Our primal habitat modifies how we think today

“A hunter and a wild animal play out a life-and-death drama in which corridors often determine the winner. An animal moves quietly along a hedgerow between two fields and the hunter follows close behind. The animal turns along a dense stream corridor; so does the persistent hunter. In desperation, the scared animal glides through a woods to a powerline cut, and down its corridor. In exasperation, the puffing hunter spurts after it, but can’t close in. Some time later, both hunter and hunted are heading for home—along different roads. The hunter and the hunted know the landscape as crisscrossed by corridors.”

—Richard T.T. Forman and Michel Godron, Landscape Ecology

Many of our reactions to landscapes today may be traced back to our evolution on grassy plains.

Many of our reactions to landscapes today may be traced back to our evolution as hominids on grassy plains.

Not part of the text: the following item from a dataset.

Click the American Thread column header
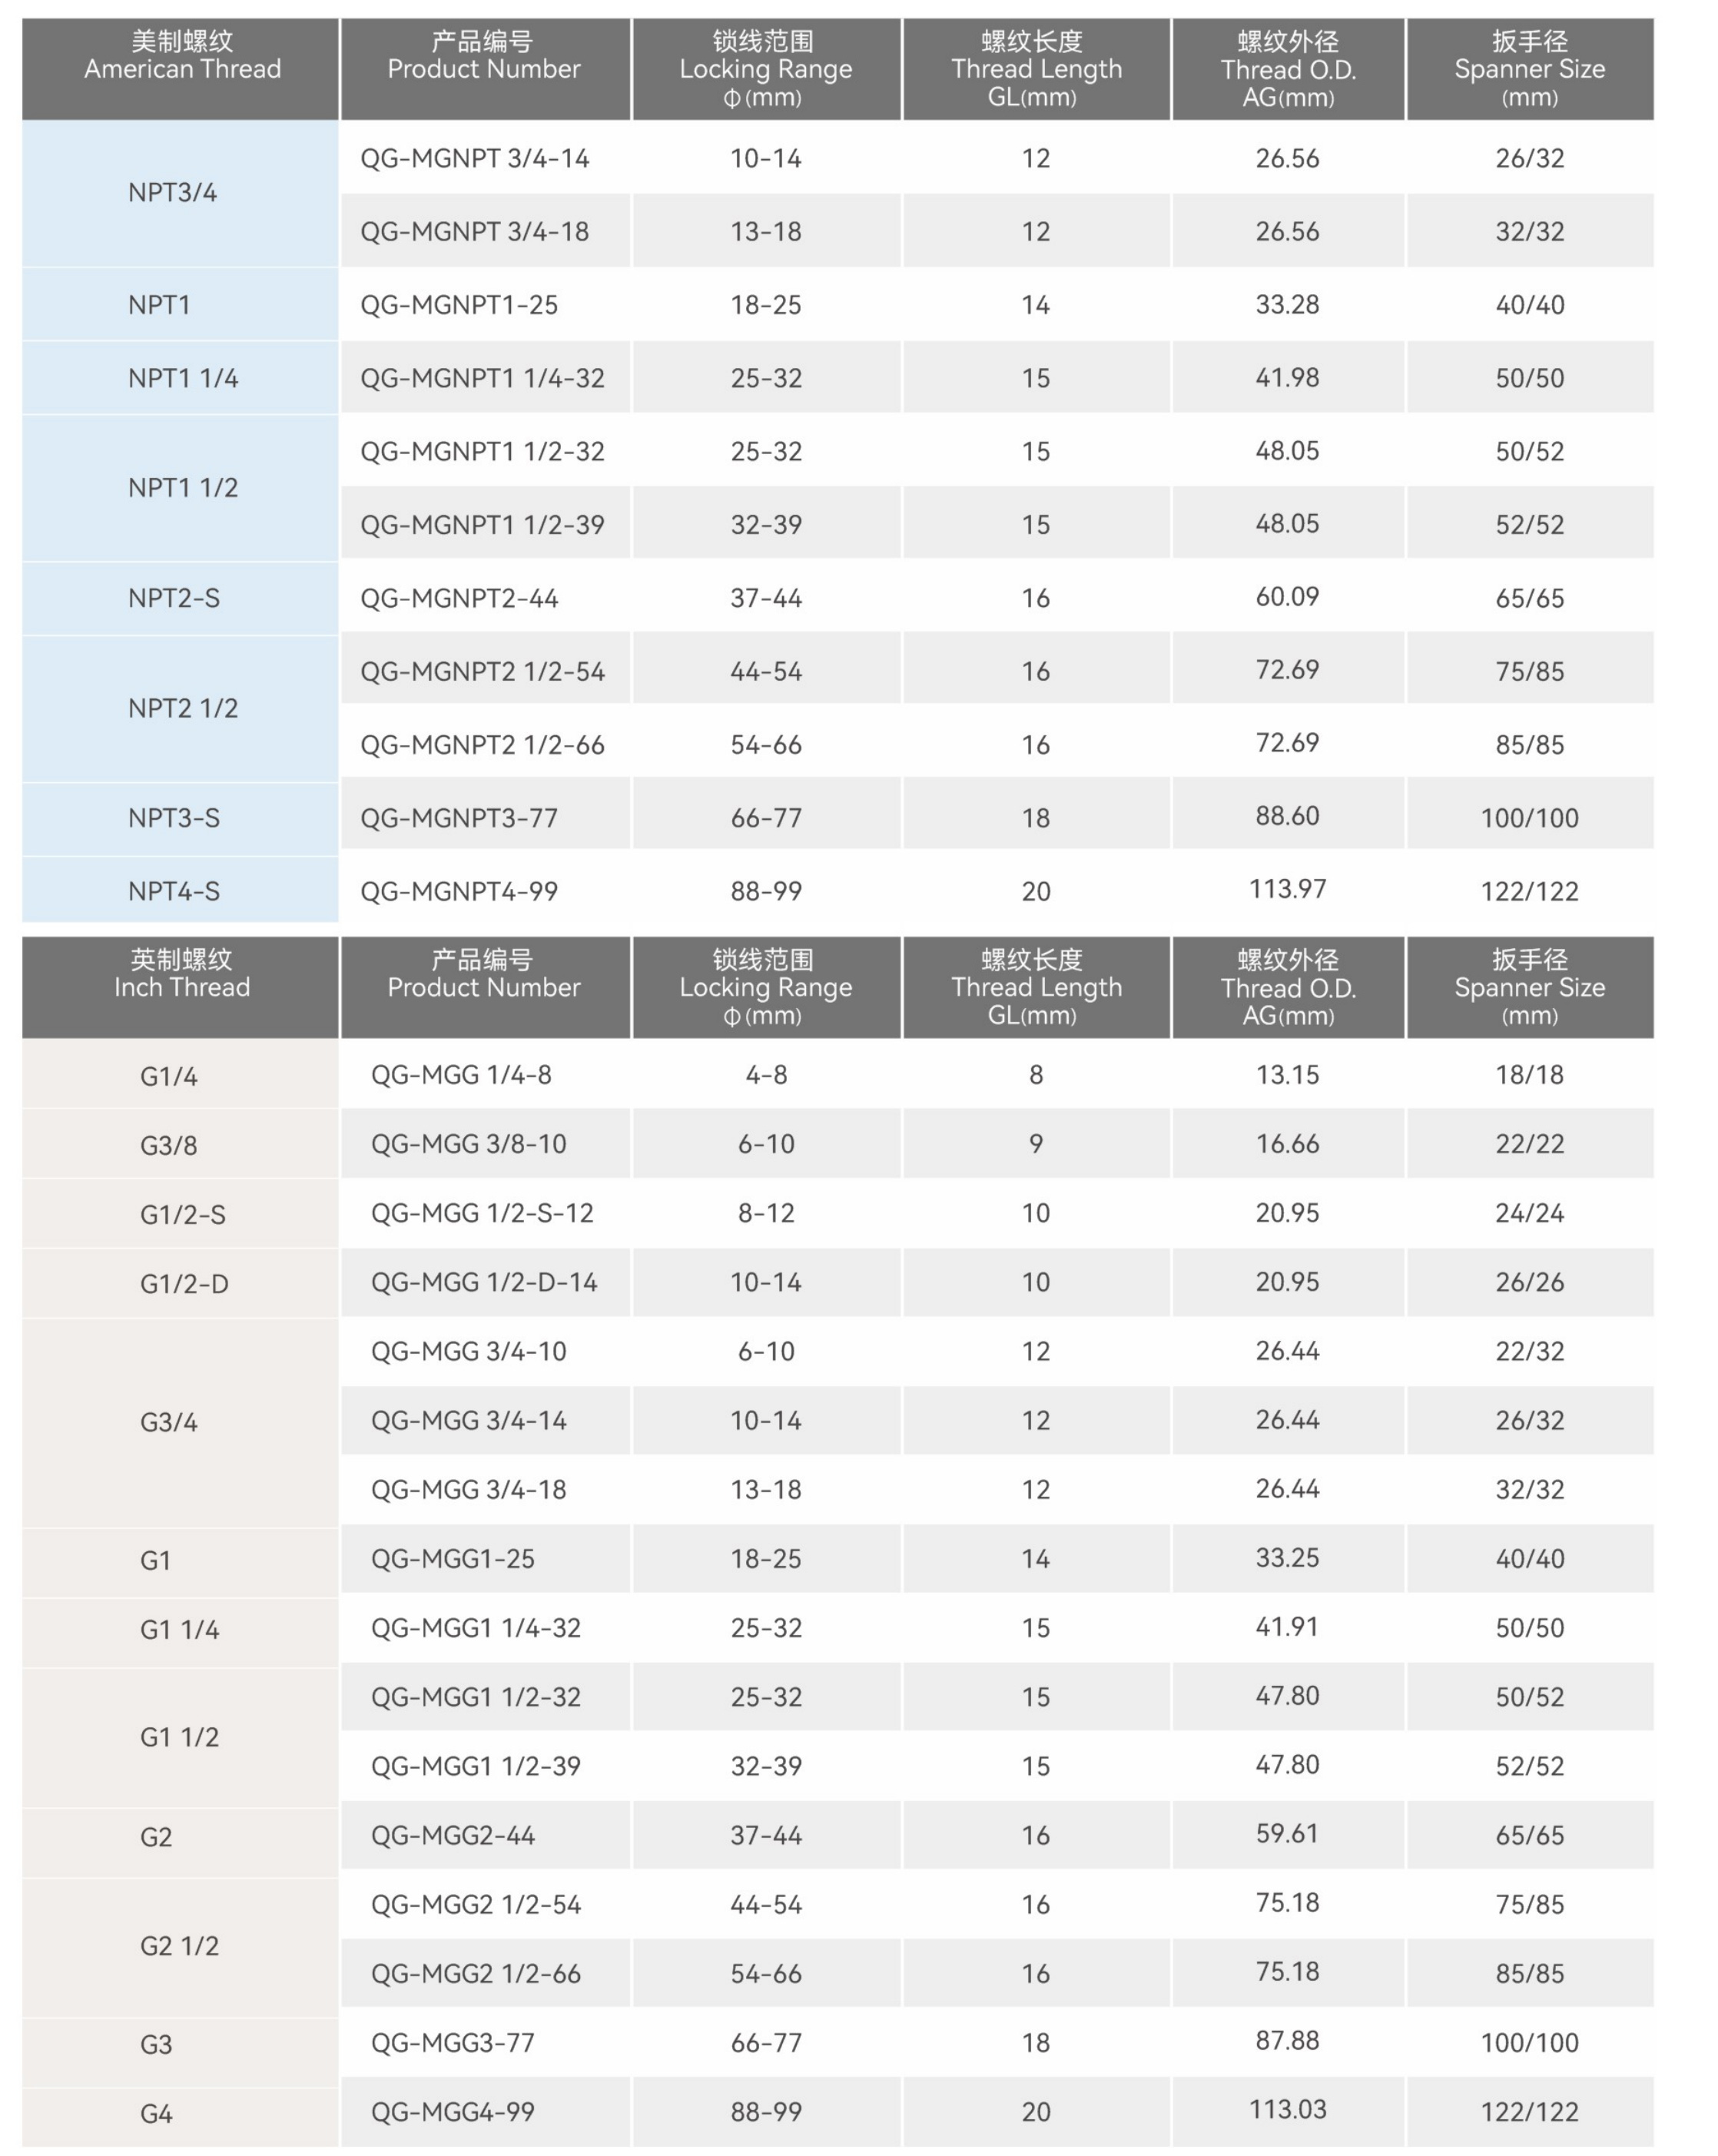This screenshot has width=1718, height=2156. click(x=181, y=68)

Many of our perceptions of safety, comfort and pleasure to be found along and around paths  derive from our own experiences, but many less conscious reactions do not. The way our minds relate to our surroundings today may be heavily influenced by the origin and evolution of our species, way back when we were the hunters and the hunted. That hypothesis is the basis for habitat theory, which postulates that primeval human habitat, our evolution into upright primates, and our natural selection for survival for thousands of generations predispose us even now to prefer types of landscapes that we preferred those eons ago.

This hypothesis was proposed in 1975 by Jay Appleton in The Experience of Landscape and has been applied to planning and designing landscapes and paths, for instance, by the environmental psychological researchers Steven and Rachel Kaplan in their 1998 book With People in Mind.

The logic is understandable: Since we evolved from primates that swung from tree limbs, we developed large, contortable hands that have been used in turn to shape and hold all of the tools that our evolved intellect has been able to imagine. “Hands are levers of influence on the world that make intelligence worth having,” notes linguist Steven Pinker.

But hands can only carry out the brain’s devises if they are freed from the demanding task of supporting half the body’s weight. Bi-pedalism, walking upright, is what frees the hands to shape the world as we humans have shaped it. Our species picked habitats where our hands could grasp everything we needed for survival while our upright walking allowed us to gather them in one place.

As a result, for us humans, habitat selection is the same as environmental aesthetics. We enjoy being in areas our brains instinctually prefer. Since until recently in evolutionary terms, humans were nomads on savannas, we still have a preference for grasslands. Native peoples of North America and Australia burned large woodland tracts to favor the establishment of grasses, much as homeowners now do with brush cutters and lawn mowers. The instinctual human preference for these aboriginal landscapes is so strong that pictures of savannas are preferred even by children who have never seen one.